# Written request A
According to the food truck cost breakdown, why might buying a used truck lower the cost of kitchen equipment? Answer in one to three sentences.
# Written request B
Reproduce the part of the food truck cost breakdown starting with "The Truck or" and going on through "plan to operate.".

Understanding the startup costs involved in launching a food truck business is the foundation for knowing how much you need to borrow. Costs vary considerably depending on your market, concept, and whether you buy new or used equipment - but here is a realistic breakdown of what most food truck entrepreneurs encounter.
The Truck or Trailer
The truck itself is typically the largest single expense. A used food truck in good condition can cost anywhere from $20,000 to $60,000, while a new custom-built truck can run from $75,000 to $200,000 or more. Converted trailers offer a more affordable option, starting around $10,000 for basic models. The right choice depends on your menu, your local health code requirements, and how much you plan to operate.
Commercial Kitchen Equipment
Outfitting the truck with commercial-grade cooking equipment is a significant line item. Fryers, grills, ovens, refrigeration units, ventilation systems, and prep surfaces can add $20,000 to $50,000 to your total investment. If you are buying a used truck that already has some equipment, you may be able to reduce this figure considerably.
Permits, Licenses, and Inspections
Operating a food truck legally requires a collection of permits that vary by city and state. These typically include a business license, food handler's permit, health department inspection, vehicle registration, fire safety inspection, and - in many cities - a street vending permit. Budget $1,000 to $5,000 for initial permit and licensing costs, with ongoing annual renewal fees thereafter.

# Recorded data
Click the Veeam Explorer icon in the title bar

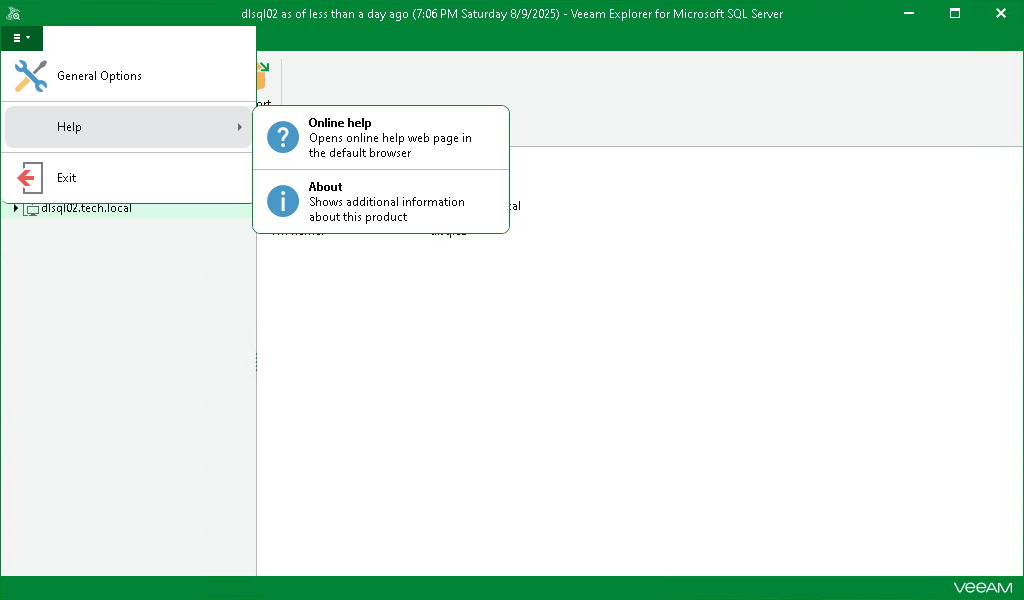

# Finished answer A
A used truck may already have some of the equipment installed. That can considerably reduce the $20,000 to $50,000 that fryers, grills, ovens, refrigeration units, ventilation systems, and prep surfaces would otherwise add.

# Finished answer B
The Truck or Trailer
The truck itself is typically the largest single expense. A used food truck in good condition can cost anywhere from $20,000 to $60,000, while a new custom-built truck can run from $75,000 to $200,000 or more. Converted trailers offer a more affordable option, starting around $10,000 for basic models. The right choice depends on your menu, your local health code requirements, and how much you plan to operate.